David Hakken
Director, Social Informatics Program
Professor of Informatics

Contact Information
dhakken [at] indiana.edu
(812) 856-1869
Informatics West, Room 318
Office hours: Monday, 10:30 - 11:30 a.m.; Wednesday, 1:00 - 2:00 p.m.
Other Titles and Honors
- Adjunct Professor of Anthropology
- Visiting Scholar and Profefessore a contratto, University of Trento, Italy
Education
- Ph.D. in Anthropology at The American University, Washington, DC, 1978
- M.A. in Anthropology at The University of Chicago, 1972
- A.B. in History at Stanford University, 1968
Courses
- I202 Social Informatics (Homepage)
- I303 Organizational Informatics (Homepage)
- I501 Introduction to Informatics (Homepage)
- I590 Globalization (Homepage)
- I605 Social Foundations of Informatics (Homepage)

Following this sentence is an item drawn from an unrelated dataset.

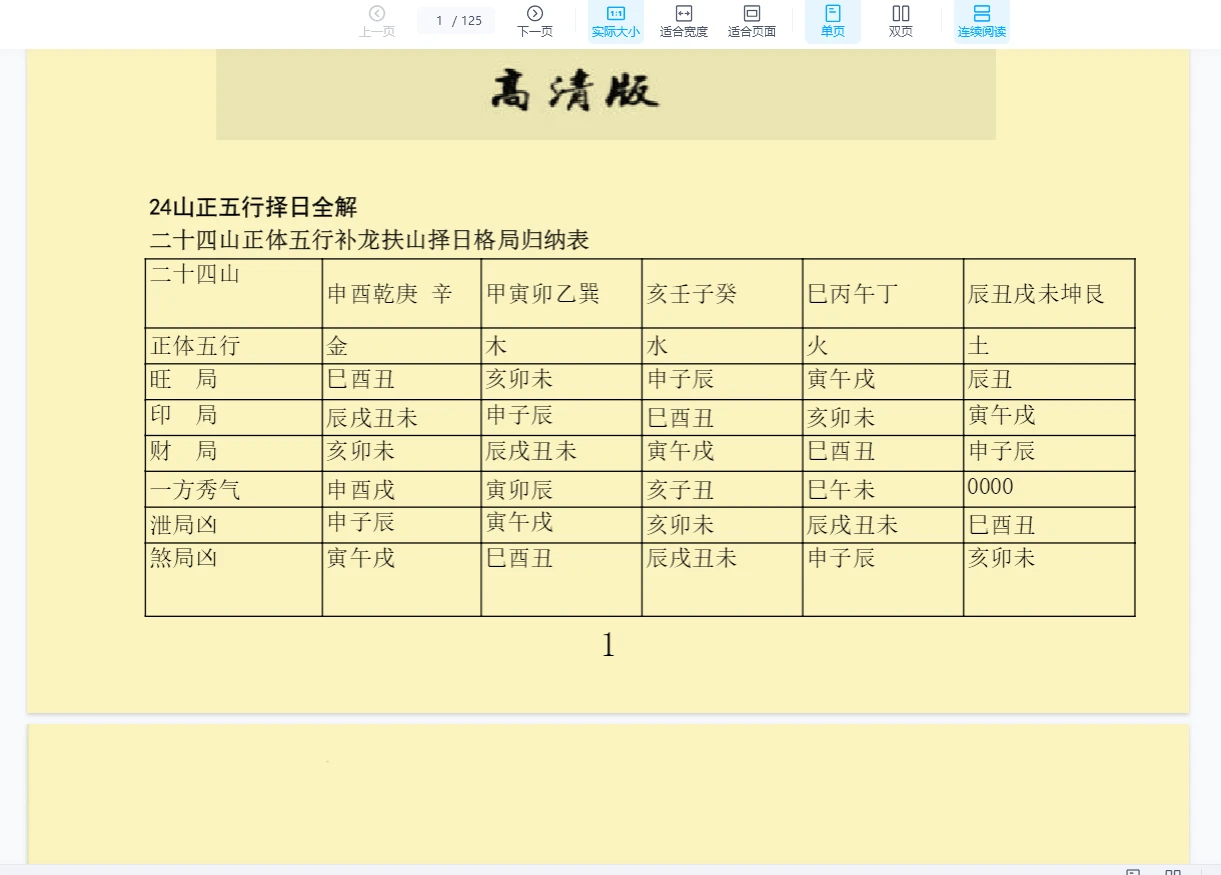
Task: Toggle continuous reading mode off
Action: click(x=981, y=22)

- I651 Ethnography of Information (Homepage)
Biography
As a cultural anthropologist, I now do my field work (ethnography) in cyberspace as well as in real life. In addition to four grants from the US National Science Foundation, one from the Social Science Research Council, and two from the Fulbright Program, I did research for the New York State Technology Foundation, the Resource Center for Independent Living, other not-for-profit organizations and public social services. While teaching Anthropology and Information Studies at the State University of New York Institute of Technology, I ran the Institute’s Policy Center. I am a past president of the Society for the Anthropology of Work of the American Anthropological Association, the first recipient of the AAA’s Textor Prize in Anticipatory Anthropology, and the SUNY Chancellor’s Award for Excellence in Scholarship and Creative Activities. Besides several scholarly and popular articles, I have written four books on computing and co-edited another. My most recent book, the second with Routledge Press, The Knowledge Landscapes of Cyberspace, was published in October, 2003.

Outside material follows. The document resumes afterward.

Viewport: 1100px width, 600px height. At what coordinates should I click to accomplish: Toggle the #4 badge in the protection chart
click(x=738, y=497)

My ultimate research goal is to understand both how automated information and communication technologies are shaped by cultures as well as how AICTs shape cultures. I also promote AICTs that expand, not undermine, human capabilities.
Research Interests
Since studying cultural anthropology in the 1960s and ‘70s, the abiding concern of my research has been the complex ways in which social change, culture, and technology, especially computing, co-construct each other. This has led me to study worker education, public policy, and workplace use of information technology in Britain and the United States; software development in Britain, the Nordic countries, the US, and Malaysia; social service and technology (e.g., assistive technology) in the US; and techno-science in Chinese and Malaysian scholarship and higher education.
Research Projects
I am currently involved in several research projects:
- Effective incorporation of strong social and cross-cultural perspectives into the design and implementation of computing systems, as well as education in computing (“The Socially Robust and Enduring Computing” Program);
- The implications of Free/Libre and Open Source Projects for the future dynamics of organization (“FLOSS and ‘Virtual’ Organizing”);
- The role of and implications for computing in the recent massive but partial up-scaling of social formation reproduction (“The Cultural Construction of Demi-globalism”); and
- What computing contributed to the current crisis and how a different approach to computing could help us get out if it (“Computing and Crisis”).